Silverman Anna L, Shung Dennis, Stidham Ryan W, Kochhar Gursimran S, Iacucci Marietta
Division of Gastroenterology and Hepatology, Department of Internal Medicine, Mayo Clinic, Scottsdale, Arizona.
Section of Digestive Diseases, Department of Medicine, Yale School of Medicine, Yale University, New Haven, Connecticut.
Clin Gastroenterol Hepatol. 2025 Feb;23(3):428-439.e4. doi: 10.1016/j.cgh.2024.05.048. Epub 2024 Jul 9.

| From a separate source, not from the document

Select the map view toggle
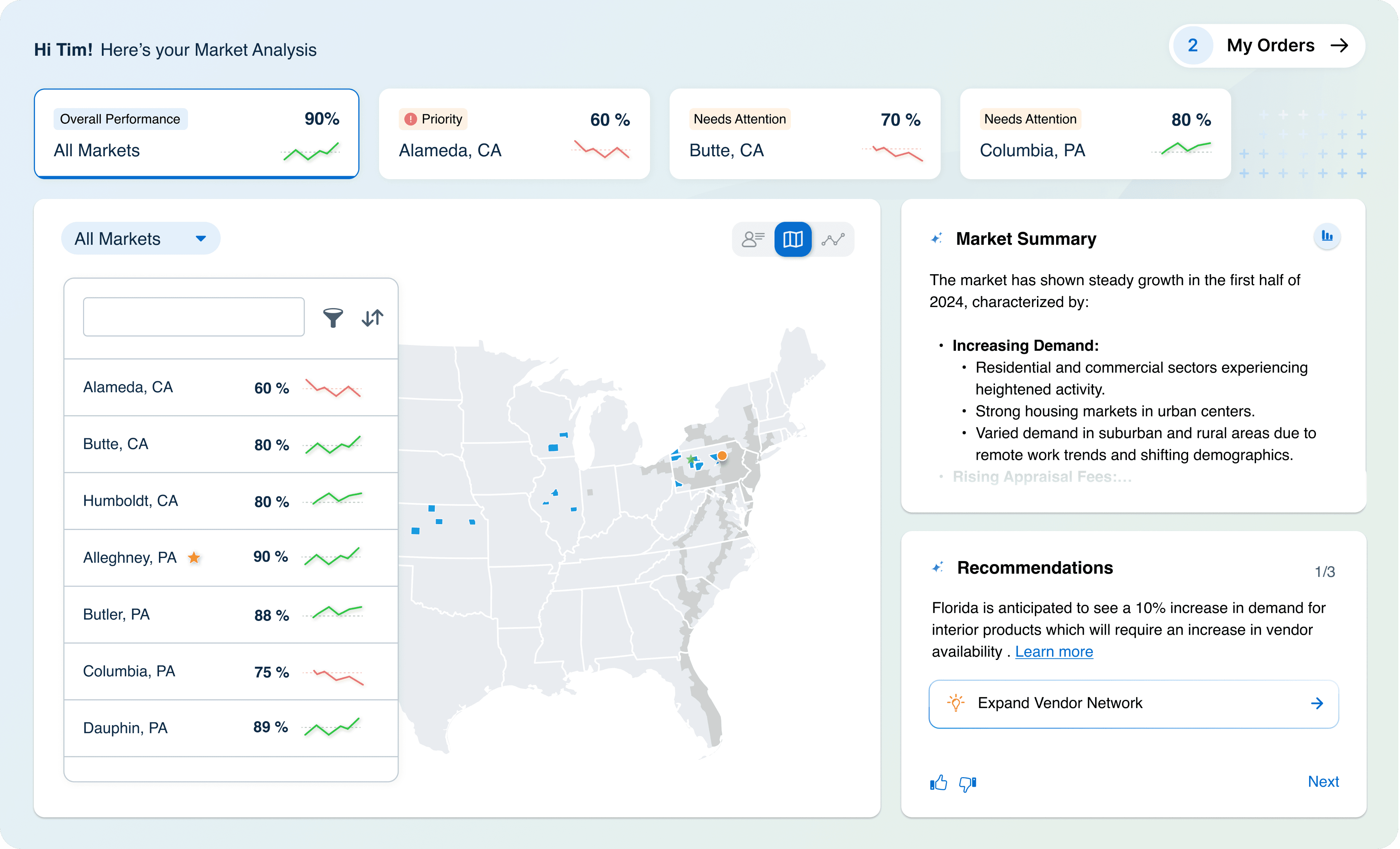The width and height of the screenshot is (1400, 849). click(793, 239)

Artificial intelligence (AI) refers to computer-based methodologies that use data to teach a computer to solve pre-defined tasks; these methods can be applied to identify patterns in large multi-modal data sources. AI applications in inflammatory bowel disease (IBD) includes predicting response to therapy, disease activity scoring of endoscopy, drug discovery, and identifying bowel damage in images. As a complex disease with entangled relationships between genomics, metabolomics, microbiome, and the environment, IBD stands to benefit greatly from methodologies that can handle this complexity. We describe current applications, critical challenges, and propose future directions of AI in IBD.
人工智能(AI)是指基于计算机的方法,这些方法利用数据来训练计算机解决预定义任务;这些方法可用于识别大型多模态数据源中的模式。人工智能在炎症性肠病(IBD)中的应用包括预测治疗反应、内镜检查的疾病活动评分、药物发现以及识别图像中的肠道损伤。作为一种在基因组学、代谢组学、微生物群和环境之间存在复杂关系的疾病,炎症性肠病将从能够处理这种复杂性的方法中受益匪浅。我们描述了人工智能在炎症性肠病中的当前应用、关键挑战,并提出了未来的发展方向。